July 26

What was advertised in a colonial American newspaper 250 years ago today?

New-Hampshire Gazette (July 26, 1771).

“Hatts of all kinds.”

John Beck, a hatter, placed advertisements in the New-Hampshire Gazette on multiple occasions during the summer of 1771.  Although the copy remained consistent, the format varied, an unusual situation when it came to early American advertising.  Printers and compositors usually conserved time and effort by setting type for advertisements just once and then running them in that format for as long as advertisers wished for them to continue to appear.  For some reason, however, that was not the case with Beck’s advertisement.

When the advertisement appeared in the July 5 edition, it occupied only three lines.  In its entirety, it informed readers of “HATTS of all Kinds, made and Sold by JOHN BECK, as usual, at the Sign of the HATT and BEVER, in Queen Street, Portsmouth.”  The advertisement did not run again until July 26.  It did not appear in the same format.  The copy remained the same, including the variations in spelling, but the new version made use of larger fonts, distributed the copy across five lines that occupied twice as much space as the previous iteration, and discontinued the use of italics.  The revised version then ran several times in August.

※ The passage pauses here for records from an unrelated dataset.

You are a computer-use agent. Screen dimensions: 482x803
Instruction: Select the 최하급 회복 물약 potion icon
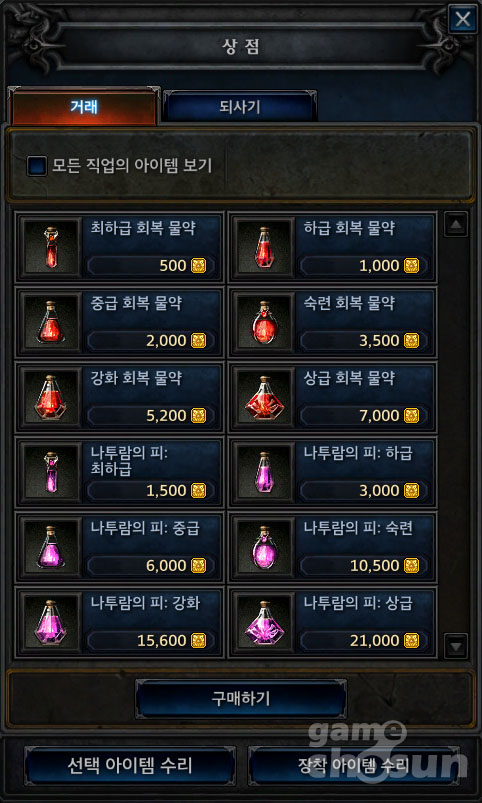click(x=51, y=247)
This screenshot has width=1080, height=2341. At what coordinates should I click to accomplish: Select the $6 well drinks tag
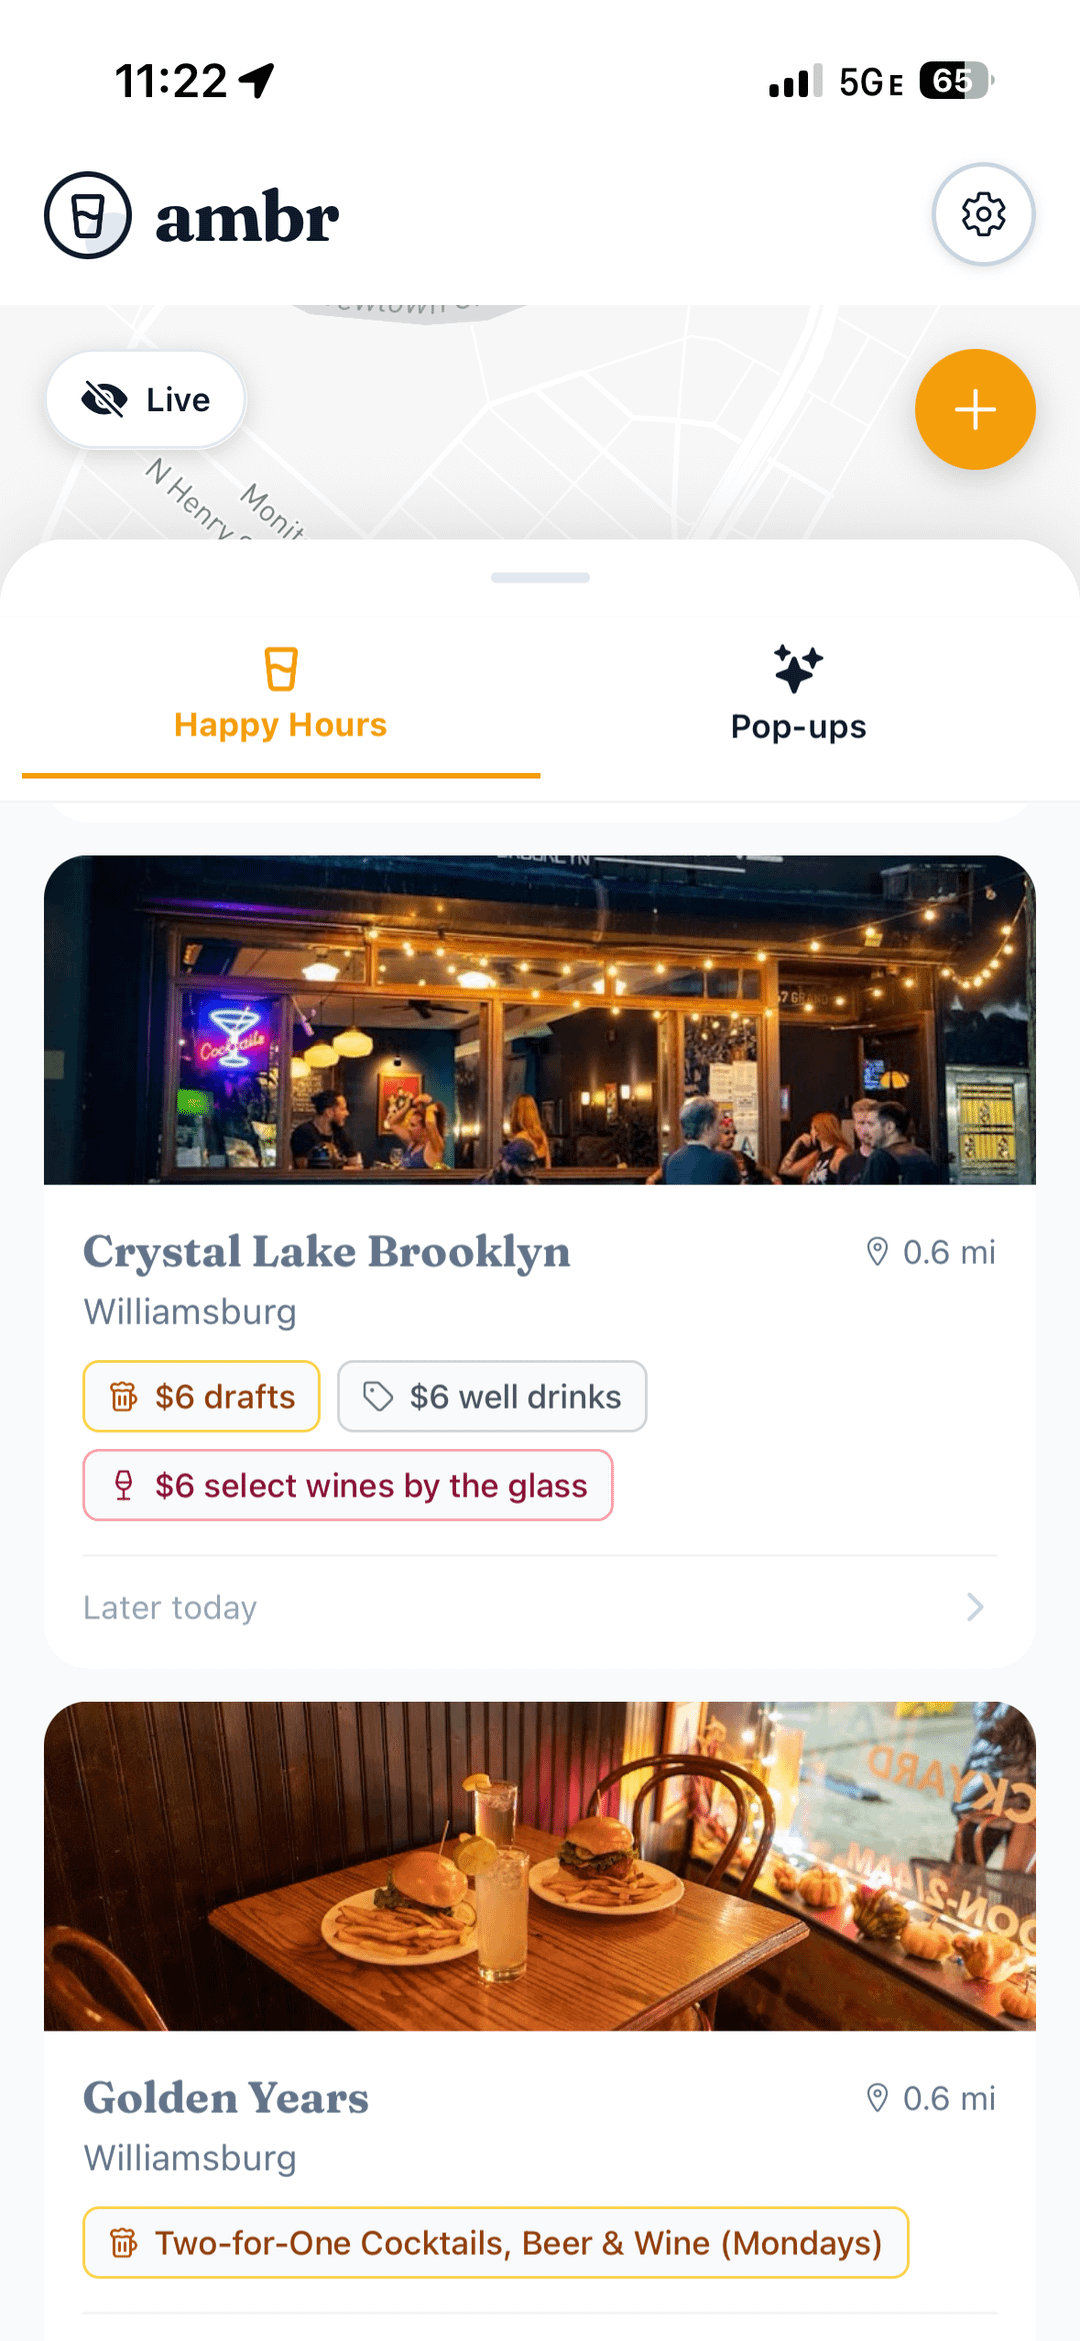click(492, 1396)
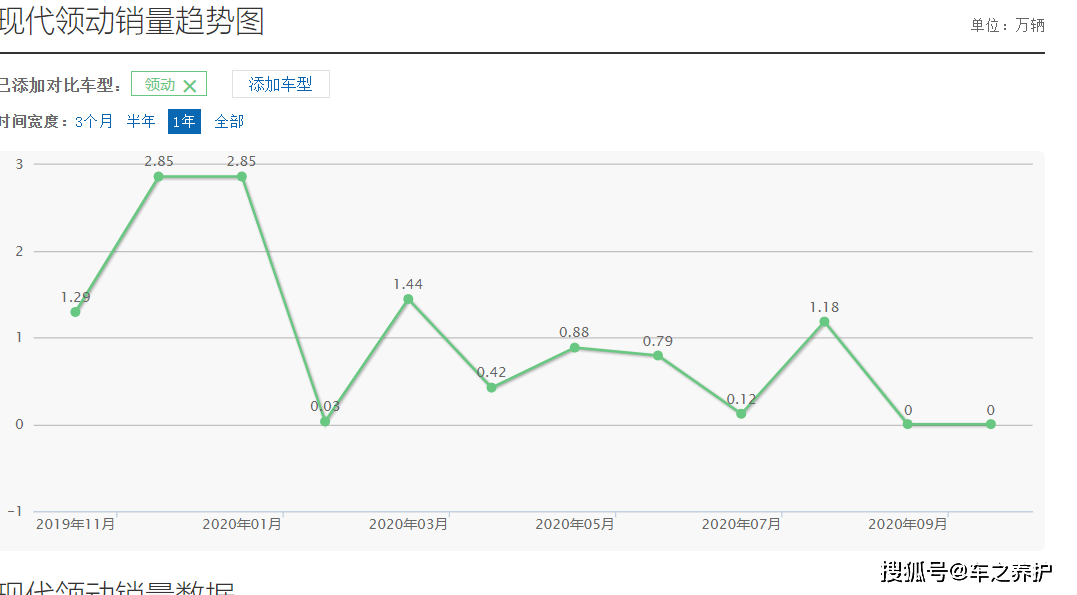Viewport: 1077px width, 595px height.
Task: Select the zero point at 2020年09月
Action: click(x=907, y=424)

New-Hampshire Gazette (July 5, 1771).

Who made decisions about changing the format of the advertisement, someone in the printing office or the advertiser?  Unfortunately, that question is impossible to answer from the sources available.  Certain aspects of the advertisements allow for reasonable conjectures about a portion of the process, but not all the details.  The identical copy, for instance, testifies to an attribute seen in other advertisements placed in multiple newspapers.  Advertisers usually exercised control over the copy.  Advertisements with identical copy placed in multiple newspapers also demonstrate that compositors usually made decisions about format, including font size and the use of capitals and italics.  This instance, however, concerns an advertisement placed multiple times in one newspaper, not an advertisement placed in multiple newspapers.  It presents the possibility that Beck, dissatisfied with the original advertisement, negotiated for a different format.  Yet that may not have been the case at all.  Alternately, the compositor may have inadvertently broken down the type after Beck’s advertisement ran the first time and then someone had to set it again, making new choices in the process.  Or something else altogether may have occurred.  Something unusual happened, deviating from the standard practices for producing newspaper advertisements in the eighteenth century.  This raises questions about the roles of the advertiser and the compositor, the influence of each, but no definitive answers that might better illuminate the evolution of business practices associated with advertising in early America.